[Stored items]
-- Opening Marker --

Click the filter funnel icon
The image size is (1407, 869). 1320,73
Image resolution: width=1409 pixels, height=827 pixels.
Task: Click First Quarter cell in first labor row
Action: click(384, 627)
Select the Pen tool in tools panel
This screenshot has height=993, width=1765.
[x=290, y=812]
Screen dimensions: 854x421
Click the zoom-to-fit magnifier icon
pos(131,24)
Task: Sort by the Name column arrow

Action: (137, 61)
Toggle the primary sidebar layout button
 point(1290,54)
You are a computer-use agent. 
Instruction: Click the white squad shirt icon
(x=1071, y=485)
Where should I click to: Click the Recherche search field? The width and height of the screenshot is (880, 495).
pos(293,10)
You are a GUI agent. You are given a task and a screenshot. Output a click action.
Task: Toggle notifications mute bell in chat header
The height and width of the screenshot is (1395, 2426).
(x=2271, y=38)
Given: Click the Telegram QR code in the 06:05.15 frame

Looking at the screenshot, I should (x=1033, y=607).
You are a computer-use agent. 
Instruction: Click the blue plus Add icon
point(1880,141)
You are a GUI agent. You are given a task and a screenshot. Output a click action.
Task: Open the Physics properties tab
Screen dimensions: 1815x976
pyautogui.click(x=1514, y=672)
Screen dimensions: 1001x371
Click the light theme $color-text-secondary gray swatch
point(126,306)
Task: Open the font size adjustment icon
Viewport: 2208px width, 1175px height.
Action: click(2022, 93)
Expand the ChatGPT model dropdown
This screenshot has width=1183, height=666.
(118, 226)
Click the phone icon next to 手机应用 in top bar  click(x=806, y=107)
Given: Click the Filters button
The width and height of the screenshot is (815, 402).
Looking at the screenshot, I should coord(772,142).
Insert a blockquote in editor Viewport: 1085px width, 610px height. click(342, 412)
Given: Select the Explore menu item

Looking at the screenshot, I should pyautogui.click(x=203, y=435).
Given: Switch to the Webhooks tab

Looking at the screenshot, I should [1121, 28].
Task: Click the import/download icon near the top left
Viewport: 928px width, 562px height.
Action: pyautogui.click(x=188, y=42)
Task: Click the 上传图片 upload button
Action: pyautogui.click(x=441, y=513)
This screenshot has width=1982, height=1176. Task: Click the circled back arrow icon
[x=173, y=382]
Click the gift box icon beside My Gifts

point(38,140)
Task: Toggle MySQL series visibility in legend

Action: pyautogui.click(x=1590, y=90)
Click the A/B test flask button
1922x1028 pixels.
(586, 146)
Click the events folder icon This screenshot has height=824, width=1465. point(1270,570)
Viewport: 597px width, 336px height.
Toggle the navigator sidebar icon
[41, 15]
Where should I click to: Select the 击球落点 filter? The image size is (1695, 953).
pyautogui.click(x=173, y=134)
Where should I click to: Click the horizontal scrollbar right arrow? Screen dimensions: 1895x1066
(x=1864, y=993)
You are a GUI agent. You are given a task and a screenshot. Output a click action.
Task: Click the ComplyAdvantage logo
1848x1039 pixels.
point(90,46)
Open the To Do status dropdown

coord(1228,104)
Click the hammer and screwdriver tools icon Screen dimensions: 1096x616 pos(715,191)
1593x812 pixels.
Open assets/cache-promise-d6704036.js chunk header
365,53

-- Closing Marker --

What you need to do
Give the exact lines, and only those, from the line containing "Click the phone" through the line containing "Task: Click the import/download" in the entries above.

Output below
Click the phone icon next to 手机应用 in top bar  click(x=806, y=107)
Given: Click the Filters button
The width and height of the screenshot is (815, 402).
Looking at the screenshot, I should coord(772,142).
Insert a blockquote in editor Viewport: 1085px width, 610px height. click(342, 412)
Given: Select the Explore menu item

Looking at the screenshot, I should pyautogui.click(x=203, y=435).
Given: Switch to the Webhooks tab

Looking at the screenshot, I should [1121, 28].
Task: Click the import/download icon near the top left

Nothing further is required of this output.